Nun also Martin Schulz. Was man sicher über seinen inneren politischen Kompass sagen kann, er ist überzeugter Europäer. Das allein diese Haltung ihn in Umfragen nahe an die Ergebnisse von Angela Merkel bringt, ist ein wichtiges Signal. Angetrieben von der CSU beharrten die Kanzlerin und ihr Finanzminister darauf, Europas Süden unter der Knute des Spardiktats verelenden zu lassen und Griechenland den Marsch zu blasen. Das wäre mit Martin Schulz nicht zu machen. Im Gegenteil, fordert er doch einen Schuldenschnitt und ein Investitionsprogramm. Europa also ist bei seiner denkbaren Kandidatur, die von der Partei noch bestätigt werden muss, in guten Händen. Dass er in Umfragen erheblich besser abschneidet als Gabriel, darf nicht dazu führen als der bessere Umfragekandidat in die Wahlschlacht dieses Jahres zu gehen. Er wird auszufüllen haben, was meint, wenn er seinen Wahlkampf unter dem Motto „Soziale Gerechtigkeit und gesellschaftlichen Zusammenhalt“ führen will.
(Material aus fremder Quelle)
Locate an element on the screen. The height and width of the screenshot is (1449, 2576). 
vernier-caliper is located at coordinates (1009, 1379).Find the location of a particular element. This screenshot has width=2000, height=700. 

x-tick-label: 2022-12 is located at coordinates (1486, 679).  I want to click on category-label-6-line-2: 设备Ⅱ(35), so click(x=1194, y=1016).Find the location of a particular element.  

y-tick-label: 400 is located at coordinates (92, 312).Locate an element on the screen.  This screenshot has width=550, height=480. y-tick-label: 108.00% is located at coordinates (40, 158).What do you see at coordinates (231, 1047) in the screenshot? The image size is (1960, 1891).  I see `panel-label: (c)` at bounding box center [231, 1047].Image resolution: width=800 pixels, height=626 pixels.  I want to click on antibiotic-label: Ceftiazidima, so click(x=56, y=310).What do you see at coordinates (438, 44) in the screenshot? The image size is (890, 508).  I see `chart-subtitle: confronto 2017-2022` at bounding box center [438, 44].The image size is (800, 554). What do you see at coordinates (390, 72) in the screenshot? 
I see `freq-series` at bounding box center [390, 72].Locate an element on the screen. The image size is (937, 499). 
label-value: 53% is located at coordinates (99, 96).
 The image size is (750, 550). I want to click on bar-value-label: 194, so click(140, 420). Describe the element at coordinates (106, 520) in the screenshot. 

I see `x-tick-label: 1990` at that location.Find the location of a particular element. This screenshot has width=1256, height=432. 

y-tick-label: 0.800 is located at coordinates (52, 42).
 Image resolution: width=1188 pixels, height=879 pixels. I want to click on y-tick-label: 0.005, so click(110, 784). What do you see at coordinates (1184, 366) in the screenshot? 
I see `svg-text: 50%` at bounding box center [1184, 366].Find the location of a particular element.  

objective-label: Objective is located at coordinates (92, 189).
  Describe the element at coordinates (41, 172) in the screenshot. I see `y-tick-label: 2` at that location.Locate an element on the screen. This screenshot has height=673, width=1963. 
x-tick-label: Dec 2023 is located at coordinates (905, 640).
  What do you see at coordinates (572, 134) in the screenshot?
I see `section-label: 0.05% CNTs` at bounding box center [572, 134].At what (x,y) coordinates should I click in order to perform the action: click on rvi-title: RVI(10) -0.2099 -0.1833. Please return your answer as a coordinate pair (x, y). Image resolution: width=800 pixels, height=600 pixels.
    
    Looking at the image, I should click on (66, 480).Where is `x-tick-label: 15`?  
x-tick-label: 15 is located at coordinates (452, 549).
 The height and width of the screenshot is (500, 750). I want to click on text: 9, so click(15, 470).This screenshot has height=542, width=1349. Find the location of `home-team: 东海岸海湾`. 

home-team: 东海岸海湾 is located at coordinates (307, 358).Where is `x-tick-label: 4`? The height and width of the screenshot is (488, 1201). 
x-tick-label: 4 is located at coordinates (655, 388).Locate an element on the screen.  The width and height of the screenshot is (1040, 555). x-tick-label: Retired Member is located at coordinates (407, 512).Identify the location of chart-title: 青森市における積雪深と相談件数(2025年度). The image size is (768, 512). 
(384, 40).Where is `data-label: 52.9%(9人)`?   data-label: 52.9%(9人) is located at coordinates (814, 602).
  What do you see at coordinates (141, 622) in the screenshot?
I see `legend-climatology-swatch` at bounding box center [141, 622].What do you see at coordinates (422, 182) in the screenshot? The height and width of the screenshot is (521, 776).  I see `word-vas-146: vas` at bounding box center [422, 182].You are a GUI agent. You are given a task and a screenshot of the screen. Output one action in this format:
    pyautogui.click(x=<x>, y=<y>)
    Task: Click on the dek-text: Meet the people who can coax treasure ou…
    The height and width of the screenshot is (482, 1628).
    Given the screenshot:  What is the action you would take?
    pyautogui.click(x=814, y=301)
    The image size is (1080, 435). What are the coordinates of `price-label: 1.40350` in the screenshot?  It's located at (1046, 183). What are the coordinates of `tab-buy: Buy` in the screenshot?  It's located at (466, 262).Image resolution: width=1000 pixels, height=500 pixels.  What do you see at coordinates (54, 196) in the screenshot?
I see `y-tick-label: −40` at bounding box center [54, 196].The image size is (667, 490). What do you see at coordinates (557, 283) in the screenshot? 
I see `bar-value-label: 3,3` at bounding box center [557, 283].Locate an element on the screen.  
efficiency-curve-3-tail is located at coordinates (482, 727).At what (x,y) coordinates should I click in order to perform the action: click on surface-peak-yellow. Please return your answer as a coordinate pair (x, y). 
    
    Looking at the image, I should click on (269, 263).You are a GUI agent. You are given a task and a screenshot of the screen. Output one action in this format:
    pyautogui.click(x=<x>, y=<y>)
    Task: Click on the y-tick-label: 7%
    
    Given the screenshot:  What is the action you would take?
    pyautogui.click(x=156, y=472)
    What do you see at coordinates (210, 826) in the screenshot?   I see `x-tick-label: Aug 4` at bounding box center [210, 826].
Und er wird nicht darum herum kommen, die Partei massiv gegen rechten Populismus und neuen Nationalsozialismus, beides Kennzeichen der AfD, in Stellung zu bringen. Wenn er zudem den wachsenden Anteil der Nichtwähler ansprechen will, muss er ihre Interessen kennen und als ihr Anwalt auftreten, der die massive Verweigerung wirtschaftlicher Eliten, gesellschaftliche Verantwortung mitzutragen, nicht hinnimmt. Der Betrug bei Volkswagen, der den Konzern fast existenziell getroffen hat, oder die über 7000 Prozesse der Deutschen Bank, die sich mit betrügerischen Finanzmanipulationen befassen, haben nicht dazu geführt, Erfolgshonorare, auch Boni genannt, in Milliardenhöhe zu verweigern. Gespart wird bei den Mitarbeitern, die zu tausenden entlassen werden. Gleichzeitig macht der Finanzminister den Vorschlag, das Kindergeld für Geringverdiener um zwei Euro zu erhöhen.
Es hat sich also Stoff angesammelt, der die SPD davon abhalten sollte, nach der Wahl mit einem Koalitionspartner wie die CSU/CDU weiter zu machen. Die CSU treibt die CDU vor sich her und in Richtung AfD und vergiftet zugleich das Klima für eine Flüchtlingspolitik, die den Namen verdient. Dazu kommen die massiven Ängste vieler Arbeitnehmer vor der Digitalisierung auch des beruflichen Alltags. Das Tempo steigt, und wer nicht mithalten kann, und zurück bleibt, fühlt sich als Opfer einer Entwicklung, der es an einer sozialen und solidarischen Wirtschaftspolitik mangelt. Wer nur nach möglichst schneller Digitalisierung ruft, ohne deutlich zu machen, wie sie sozial abgesichert werden kann, wird zu weiteren Erfolgen der AfD beitragen. Das als strategische Notwendigkeit zu erkennen, ist die Aufgabe, die Martin Schulz aufgetragen ist. Man darf gespannt sein, wie viel davon im Wahlkampf der SPD und in ihre Programmatik aufgenommen wird.